A New Model for Sharing Insights While Protecting Privacy
Last week at JP Morgan, Mayo Clinic announced a new collaboration with nference that I would describe as "Cloud-hosted, de-identified, federated learning in which the tools are brought to the data instead of sending data to the tools"
This Healthleaders article describes it well.
Here's a broad overview. Let's start with 3 containers.
The first container is controlled by Mayo Clinic, holds identified data, and has one purpose - the development and optimization of de-identification algorithms. Selected data scientists, who are accountable to Mayo Clinic, are asked to help with algorithms via time limited, audited access to the container. They are either Mayo staff or collaborators from outside who are trained in Mayo policies and held accountable to the same requirements as Mayo employees.

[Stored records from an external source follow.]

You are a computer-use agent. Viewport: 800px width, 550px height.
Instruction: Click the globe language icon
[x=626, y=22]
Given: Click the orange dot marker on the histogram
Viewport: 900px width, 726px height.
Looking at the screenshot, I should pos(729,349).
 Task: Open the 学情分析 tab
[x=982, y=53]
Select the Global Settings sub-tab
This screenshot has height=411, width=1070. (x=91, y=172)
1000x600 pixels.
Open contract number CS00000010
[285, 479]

No data ever leaves this container.
The second container is a controlled by Mayo Clinic, holds identified data, and has one purpose - running the perfected de-identification algorithms and producing a de-identified data set. That de-identified data set is moved to the third container.

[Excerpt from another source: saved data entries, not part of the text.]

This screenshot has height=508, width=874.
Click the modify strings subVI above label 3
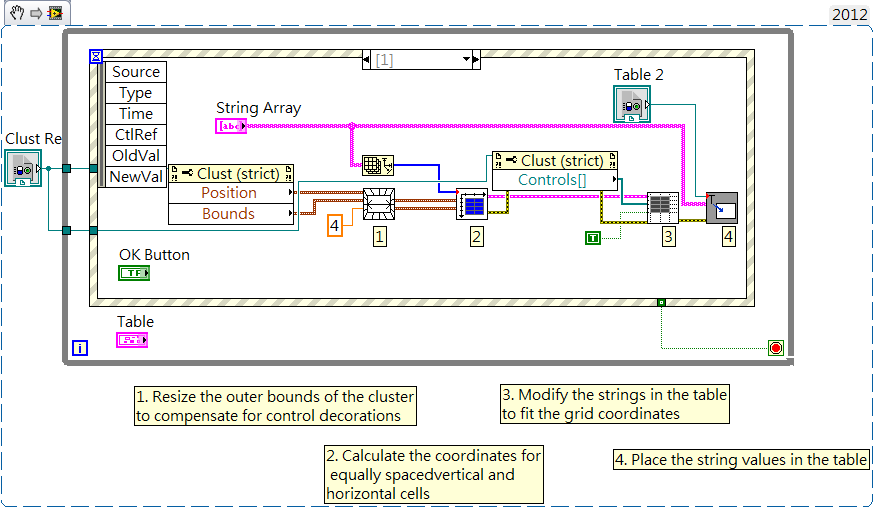pos(662,208)
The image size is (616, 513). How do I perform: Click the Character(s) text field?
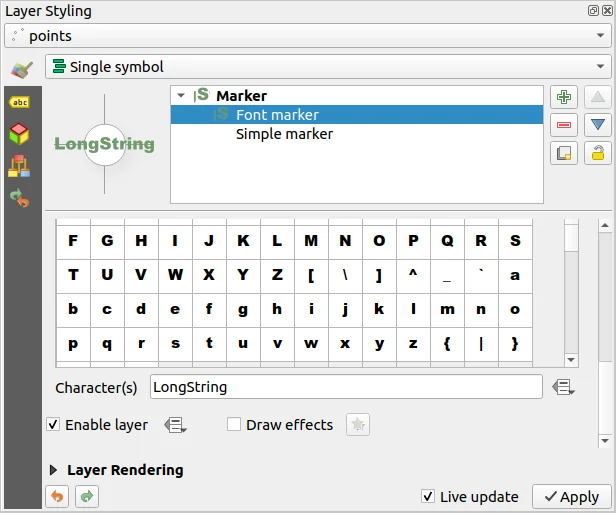pyautogui.click(x=345, y=387)
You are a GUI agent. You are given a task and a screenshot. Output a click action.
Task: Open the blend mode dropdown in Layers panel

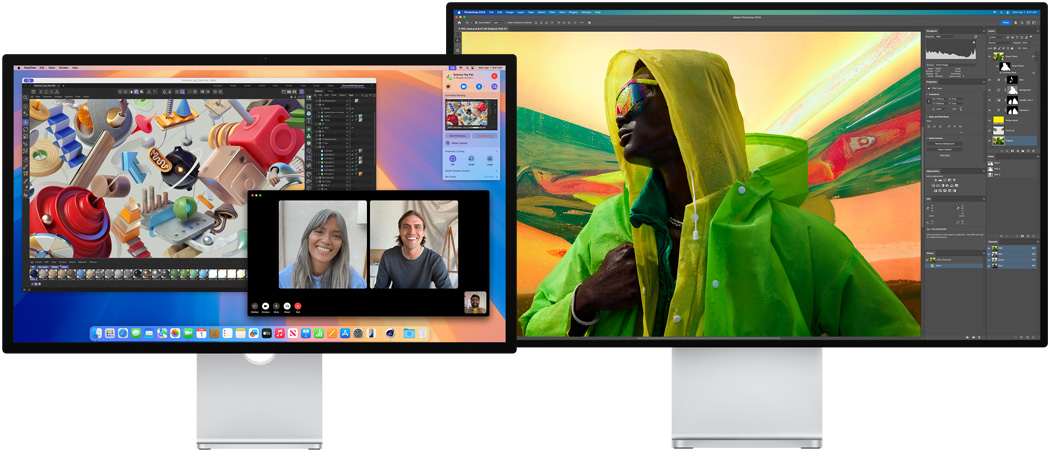(998, 45)
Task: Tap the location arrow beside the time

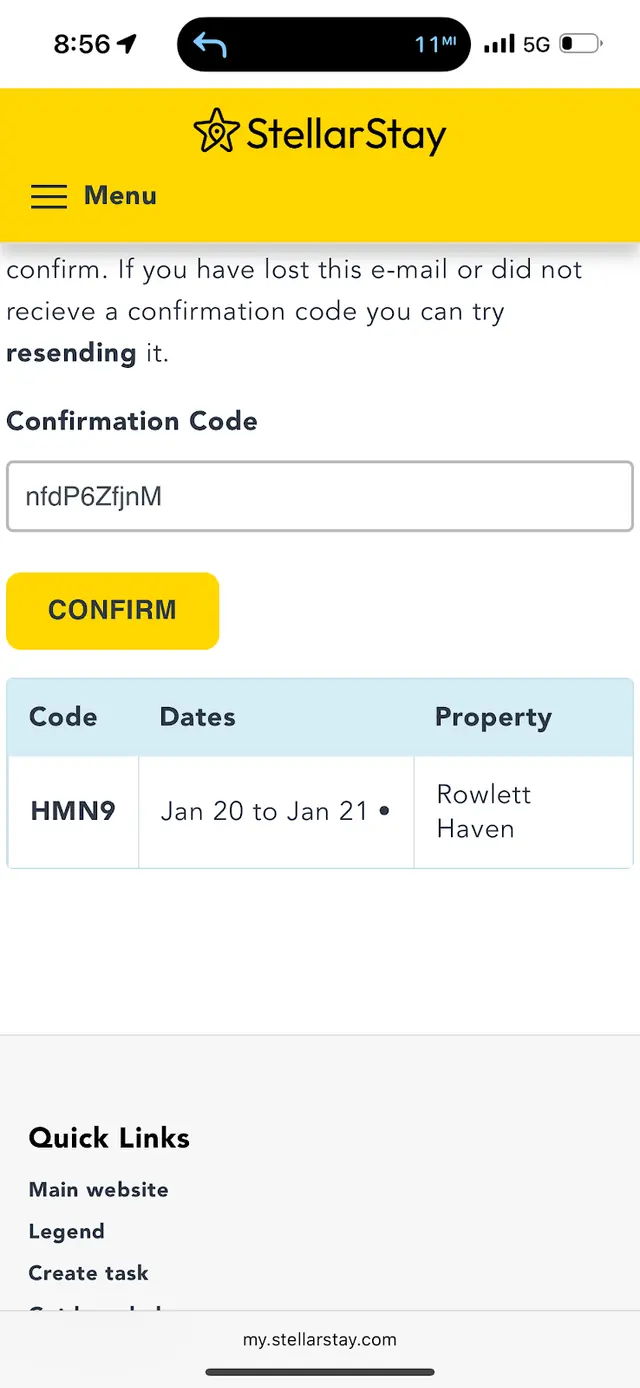Action: coord(127,44)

The third container is for running innovative applications brought to Mayo by partners offering unique analytics on the de-identified data. No data leaves this container, the applications are brought into it. A joint tenancy model enables the container to be run by Mayo Clinic but others to be given limited, audited use of the container to run their applications. The only thing that ever exits the container are data insights or knowledge. For example, if nference is asked a question about drug discovery, its machine learning/natural language processing software in the container can pose the question. The answer is shared but not the data used to generate the answer.
To me, this is the perfect balance of agility, innovation, and privacy protection. I've worked in many organizations and not experienced a design that has so many safeguards against data leakage.
We'll populate the third container with our first wave of de-identified data later this year. I'll continue to report on our progress.